REQUIREMENT – Your task is to reproduce exactly the lines from the line with "Where should I click to: Click the Grand" through the end of the records below.

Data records
---

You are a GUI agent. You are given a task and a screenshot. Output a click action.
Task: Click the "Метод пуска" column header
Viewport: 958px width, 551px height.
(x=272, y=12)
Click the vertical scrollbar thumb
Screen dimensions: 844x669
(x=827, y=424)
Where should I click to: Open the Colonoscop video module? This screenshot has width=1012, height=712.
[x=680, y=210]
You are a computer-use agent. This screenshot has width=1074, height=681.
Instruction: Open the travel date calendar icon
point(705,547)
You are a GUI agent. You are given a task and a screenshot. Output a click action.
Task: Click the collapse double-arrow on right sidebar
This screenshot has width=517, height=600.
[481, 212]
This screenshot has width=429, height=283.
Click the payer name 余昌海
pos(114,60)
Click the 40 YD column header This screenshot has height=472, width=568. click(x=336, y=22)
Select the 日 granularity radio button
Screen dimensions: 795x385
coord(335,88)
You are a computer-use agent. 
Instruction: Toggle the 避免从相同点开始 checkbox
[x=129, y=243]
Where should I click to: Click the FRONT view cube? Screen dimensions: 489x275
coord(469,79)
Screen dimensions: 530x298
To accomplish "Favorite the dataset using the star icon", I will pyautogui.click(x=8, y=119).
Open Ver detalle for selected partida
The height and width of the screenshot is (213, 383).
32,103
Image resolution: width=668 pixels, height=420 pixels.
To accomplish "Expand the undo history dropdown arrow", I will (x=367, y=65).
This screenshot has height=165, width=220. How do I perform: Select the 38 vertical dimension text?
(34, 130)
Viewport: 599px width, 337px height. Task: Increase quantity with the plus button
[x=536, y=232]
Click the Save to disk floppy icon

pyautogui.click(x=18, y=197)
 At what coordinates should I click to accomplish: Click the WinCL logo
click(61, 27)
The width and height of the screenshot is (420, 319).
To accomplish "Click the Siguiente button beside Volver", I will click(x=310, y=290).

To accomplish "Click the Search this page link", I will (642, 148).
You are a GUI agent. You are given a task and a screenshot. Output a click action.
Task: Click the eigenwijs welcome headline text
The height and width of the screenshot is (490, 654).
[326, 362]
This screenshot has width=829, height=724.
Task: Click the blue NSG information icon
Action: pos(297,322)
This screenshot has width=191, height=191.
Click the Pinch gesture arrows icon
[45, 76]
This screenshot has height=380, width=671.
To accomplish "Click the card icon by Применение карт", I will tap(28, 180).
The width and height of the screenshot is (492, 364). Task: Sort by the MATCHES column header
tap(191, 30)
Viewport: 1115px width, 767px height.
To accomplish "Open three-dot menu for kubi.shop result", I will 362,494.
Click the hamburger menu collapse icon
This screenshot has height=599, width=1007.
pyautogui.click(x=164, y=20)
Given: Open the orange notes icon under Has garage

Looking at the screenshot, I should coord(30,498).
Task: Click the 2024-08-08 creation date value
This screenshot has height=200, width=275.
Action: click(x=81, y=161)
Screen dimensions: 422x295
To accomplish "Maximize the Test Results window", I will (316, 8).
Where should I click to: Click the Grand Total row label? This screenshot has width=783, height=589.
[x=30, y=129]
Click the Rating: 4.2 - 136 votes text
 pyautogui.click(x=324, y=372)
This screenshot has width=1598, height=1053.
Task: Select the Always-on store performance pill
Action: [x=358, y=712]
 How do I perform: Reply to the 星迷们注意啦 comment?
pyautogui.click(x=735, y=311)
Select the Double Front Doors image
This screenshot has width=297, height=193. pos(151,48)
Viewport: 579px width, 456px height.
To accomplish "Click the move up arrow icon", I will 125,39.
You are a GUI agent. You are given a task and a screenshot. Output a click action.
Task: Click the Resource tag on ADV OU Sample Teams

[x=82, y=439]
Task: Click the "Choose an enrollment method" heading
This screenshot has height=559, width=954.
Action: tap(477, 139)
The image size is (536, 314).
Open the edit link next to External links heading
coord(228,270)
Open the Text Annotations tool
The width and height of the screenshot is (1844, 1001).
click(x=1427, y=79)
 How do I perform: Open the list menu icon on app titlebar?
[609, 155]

---

TASK ANSWER –
Where should I click to: Click the Grand Total row label? This screenshot has width=783, height=589.
[x=30, y=129]
Click the Rating: 4.2 - 136 votes text
 pyautogui.click(x=324, y=372)
This screenshot has width=1598, height=1053.
Task: Select the Always-on store performance pill
Action: [x=358, y=712]
 How do I perform: Reply to the 星迷们注意啦 comment?
pyautogui.click(x=735, y=311)
Select the Double Front Doors image
This screenshot has width=297, height=193. pos(151,48)
Viewport: 579px width, 456px height.
To accomplish "Click the move up arrow icon", I will 125,39.
You are a GUI agent. You are given a task and a screenshot. Output a click action.
Task: Click the Resource tag on ADV OU Sample Teams

[x=82, y=439]
Task: Click the "Choose an enrollment method" heading
This screenshot has height=559, width=954.
Action: tap(477, 139)
The image size is (536, 314).
Open the edit link next to External links heading
coord(228,270)
Open the Text Annotations tool
The width and height of the screenshot is (1844, 1001).
click(x=1427, y=79)
 How do I perform: Open the list menu icon on app titlebar?
[609, 155]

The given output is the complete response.